CROSSVILLE, Tenn. — Conveniently located near middle Tennessee, the University of Tennessee Plateau Research and Education Center will host its annual Steak and Potatoes Field Day next week on Aug. 1.

So named because of the center’s concentration on cattle, vegetables and fruits, the yearly field day provides opportunity for several hundred growers and producers to gather and learn updates in their industry. Center Superintendent J. Walt Hitch said it’s been hosting the field day for a long time, but changed the name a few years ago to reflect crossover of livestock and row crops on many farms.

He believes the witty new label has invited more interest. “You don’t argue with success,” he chuckled. “So we just held on to the name.”

Rather than centralized seminars, the morning offers concurrent learning sessions from which participants can choose.

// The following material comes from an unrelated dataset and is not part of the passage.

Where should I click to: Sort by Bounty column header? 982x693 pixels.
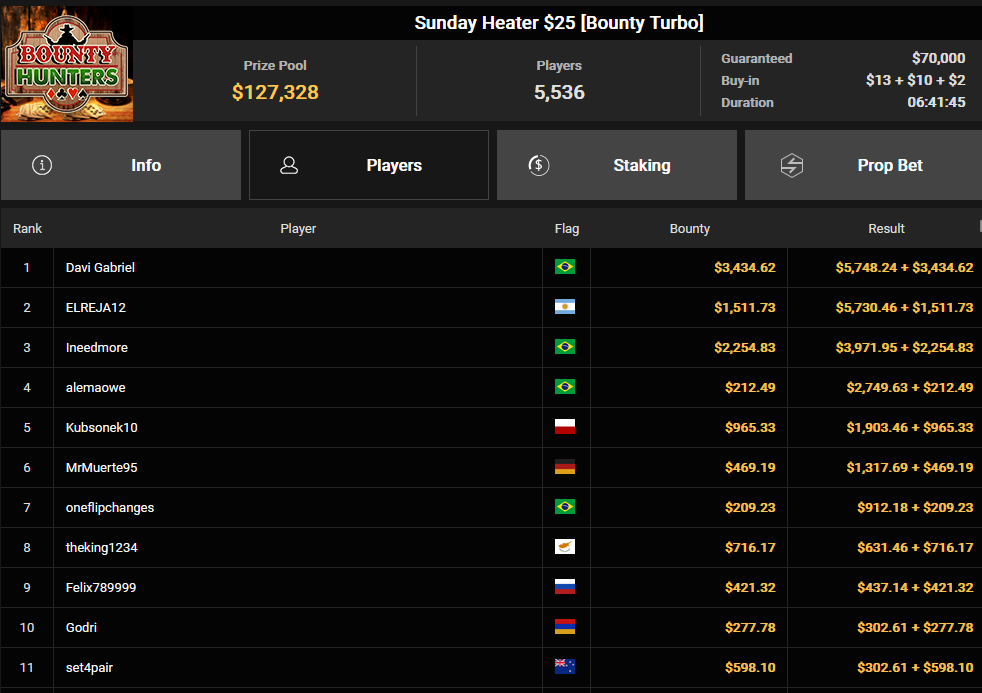pyautogui.click(x=690, y=228)
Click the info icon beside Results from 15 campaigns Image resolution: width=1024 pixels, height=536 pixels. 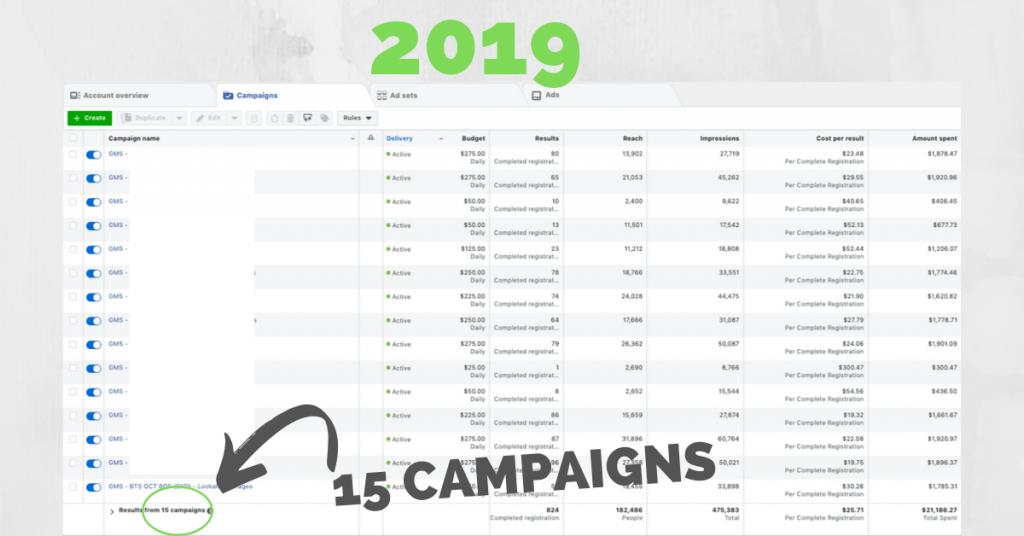pyautogui.click(x=210, y=510)
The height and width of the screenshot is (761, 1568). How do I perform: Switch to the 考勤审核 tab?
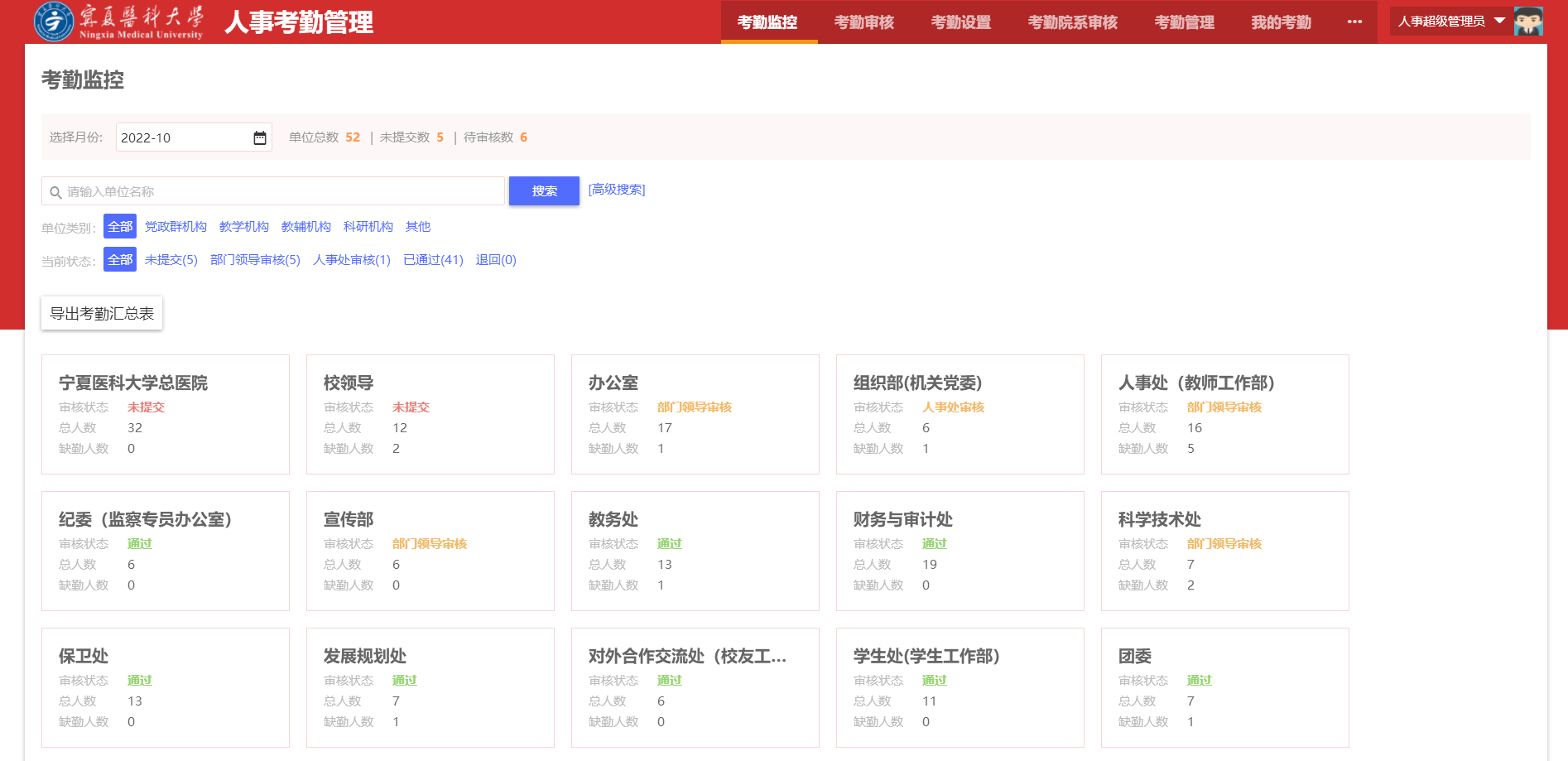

It also allows them to mix-and-match for new information on beef cattle and crop production.

Morning sessions on both topics will consist of talks about available ag enhancement funds through the Tennessee Department of Agriculture (TDA). Other beef-related subjects will address use of commodities as alternative feeds, coping with increasing fertilizer costs and selection of commercial squeeze chutes. Post-lunch sessions will include breeding soundness evaluations and information on the Beef Quality Assurance program.

The morning vegetable seminars plan to address marketing and budgets, bramble production, edamame soybeans and variety updates. Because the Plateau experiment station has new greenhouse facilities, its early-afternoon session will address related production systems.

Growers with smaller farms who used to plant tobacco have largely lost out on newer contracts. Hitch explained in the interest of finding other ways to use their land, enough growers have expressed interest in greenhouse production to inspire an afternoon seminar teaching more about greenhouse feasibility and costs.

State and UT forestry and wildlife officials will also host two morning sessions related to establishing and managing wildlife food plots, and prescribed burning. Like the vegetable and beef pre-lunch sessions, each topic will consist of three “tours” for maximum participation, each beginning at 8:30, 9:45 or 11 a.m. – a farmer could conceivably attend one session each related to beef, vegetables and forestry/wildlife, if desired.

Speakers will include UT professors and researchers, as well as TDA officials and state Forestry, Wildlife and Fisheries specialists. Registration and the trade show will begin at 8 a.m. CDT, and there is a sponsored lunch on-site at noon.